A produtora Mariza Leão não esbanja otimismo. Realista, jamais sonhou em ultrapassar, com “O Paciente”, a casa do milhão de espectadores.
Ela espera, então, atingir ao menos os 500 mil ingressos vendidos por “Getúlio” (2014), de João Jardim, protagonizado por Toni Ramos?
Escaldada pelas bilheterias das dezenas de filmes nacionais lançados até este mês de setembro (“Nada a Perder”, sobre o bispo da Igreja Universal, não conta, pois ofertou milhares de ingressos a fiéis evangélicos e as salas, nem assim, tiveram boas lotações), Mariza responde, modesta: “os 500 mil ingressos (de “Getúlio”), em 2014, podem ser 100 mil hoje”. Afinal, “o mercado mudou muito”.

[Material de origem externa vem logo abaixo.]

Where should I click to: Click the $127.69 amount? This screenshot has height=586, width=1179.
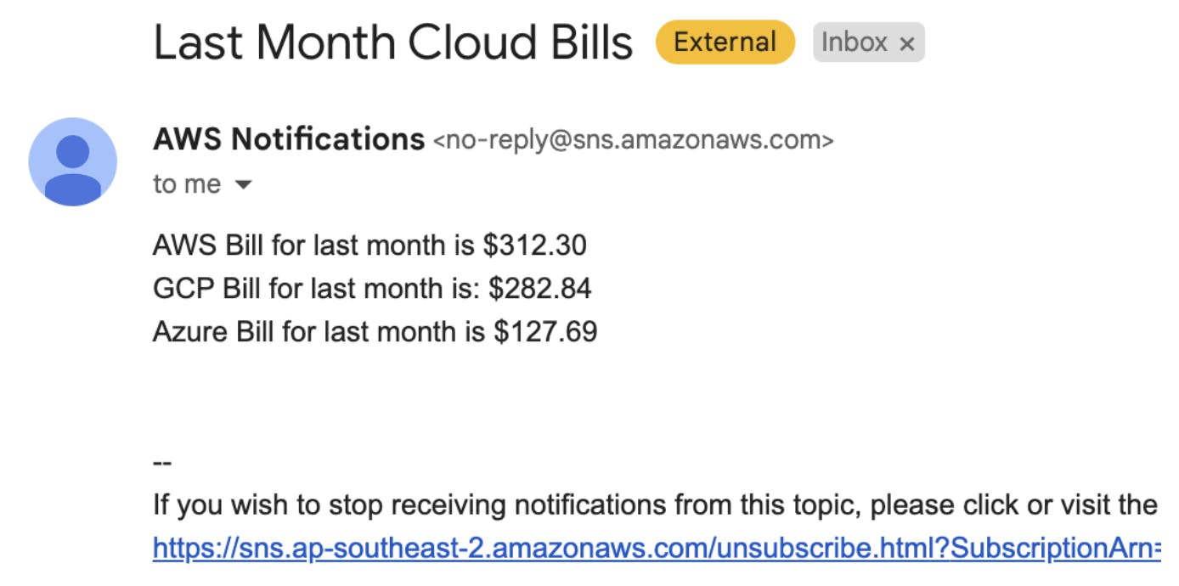click(546, 331)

“O Paciente” será lançado “em 60 ou 70 salas, no Rio de Janeiro, São Paulo, Recife, Brasília, Salvador, Curitiba e Porto Alegre”. Ou seja, em apenas sete capitais e com número modesto de cópias (um candidato a blockbuster brasileiro ocupa, no mínimo, 400 salas).
Se der boa média, o circuito poderá crescer, mas com cautela. “O Paciente”, afinal, é um filme para adultos. E, hoje, só estouram nas telas nacionais, filmes que têm os jovens, fãs de filmes de super-heróis, ou de terror, como alvo.

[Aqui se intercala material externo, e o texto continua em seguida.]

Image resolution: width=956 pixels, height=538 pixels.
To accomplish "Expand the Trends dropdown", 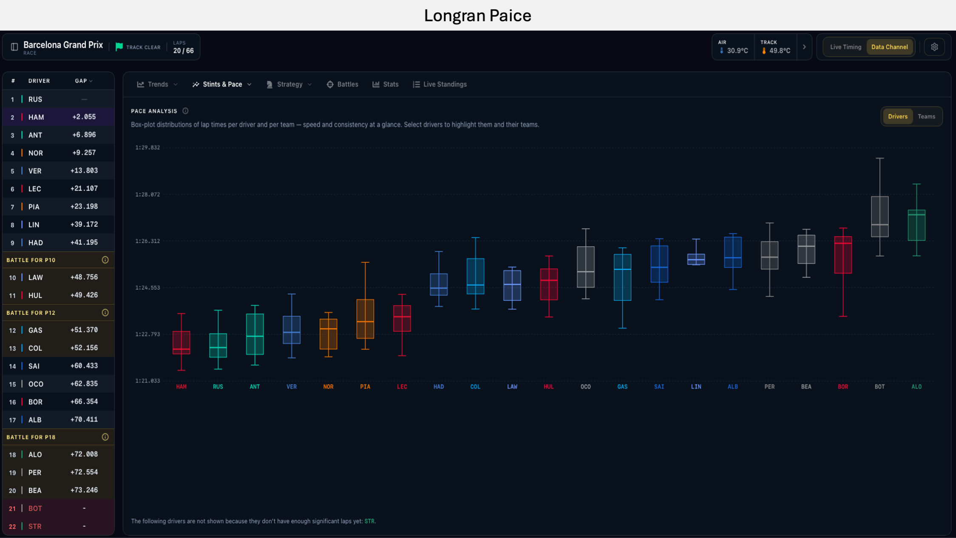I will coord(157,84).
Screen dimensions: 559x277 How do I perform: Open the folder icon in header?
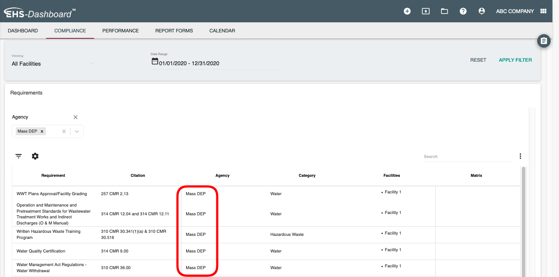click(x=444, y=11)
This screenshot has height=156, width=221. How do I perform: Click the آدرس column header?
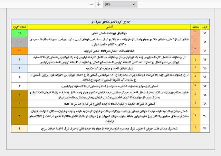tap(109, 27)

“O Paciente” leva o espectador de volta ao Brasil, que se preparava para a posse de Tancredo Neves, no dia 15 de março de 1985. Só que dois dias antes da transmissão da faixa (do General Figueiredo para o político mineiro), intensa dor no ventre levou o eleito à sala de operações no Hospital de Base de Brasília. Suspeitava-se de uma apendicite.

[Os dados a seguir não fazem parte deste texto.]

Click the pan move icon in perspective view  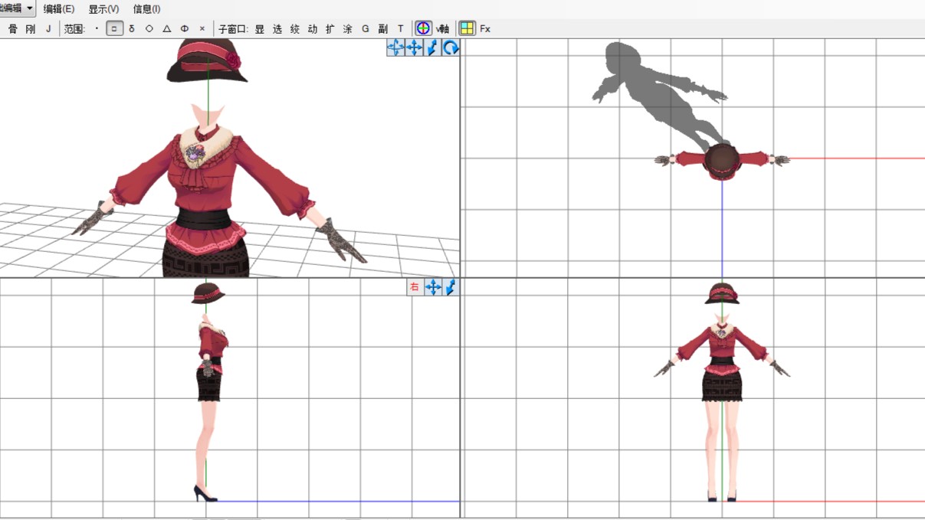[414, 48]
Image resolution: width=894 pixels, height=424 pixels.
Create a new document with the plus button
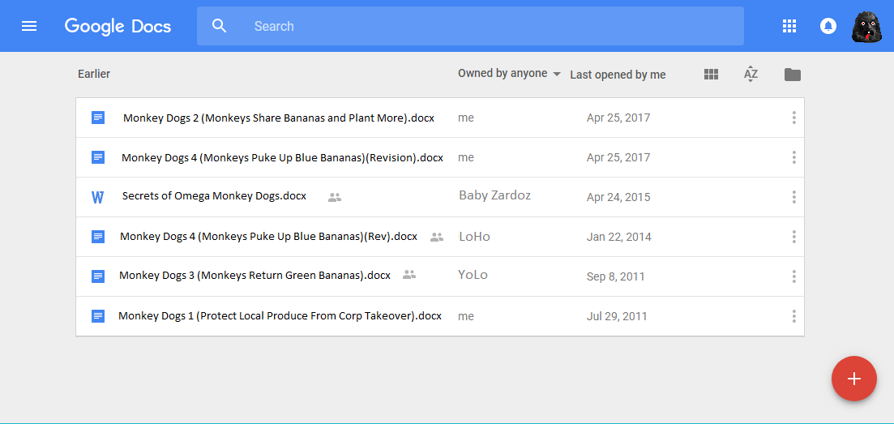[853, 379]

Aqui há que se fazer um registro. Elio Gaspari, um dos mais conhecidos articulistas políticos da imprensa brasileira, garante que Tancredo Neves não contava mais com tal apêndice.
No filme, baseado em livro homônimo do historiador Luis Mir, o apêndice estava no organismo de Tancredo. Mariza comenta o tema: “o Mir afirma que o presidente eleito tinha, sim, apêndice”. Como o roteiro – escrito por Gustavo Liptzein – baseou-se no livro, fruto de anos de pesquisa, produtora e diretor não viram por que duvidar de tal fato.
“O Paciente” conta com elenco notável. O baiano Othon Bastos, de 85 anos (portanto, dez a mais que Tancredo quando viveu sua agonia) e alguns quilos mais gordo, convence com seu imenso talento e desempenho nuançado.
O galã Emílio Dantas, o cantor de axé da novela “Segundo Sol”, está ótimo na pele do porta-voz Antônio Brito. O telejornalista ficou tão famoso na época, graças aos seus boletins médico-otimistas, lidos na TV e rádios, que se elegeria governador do Rio Grande do Sul. Num filme de pouca presença feminina, Esther Góes ilumina a tela com sua compreensiva e dedicada Dona Risoleta.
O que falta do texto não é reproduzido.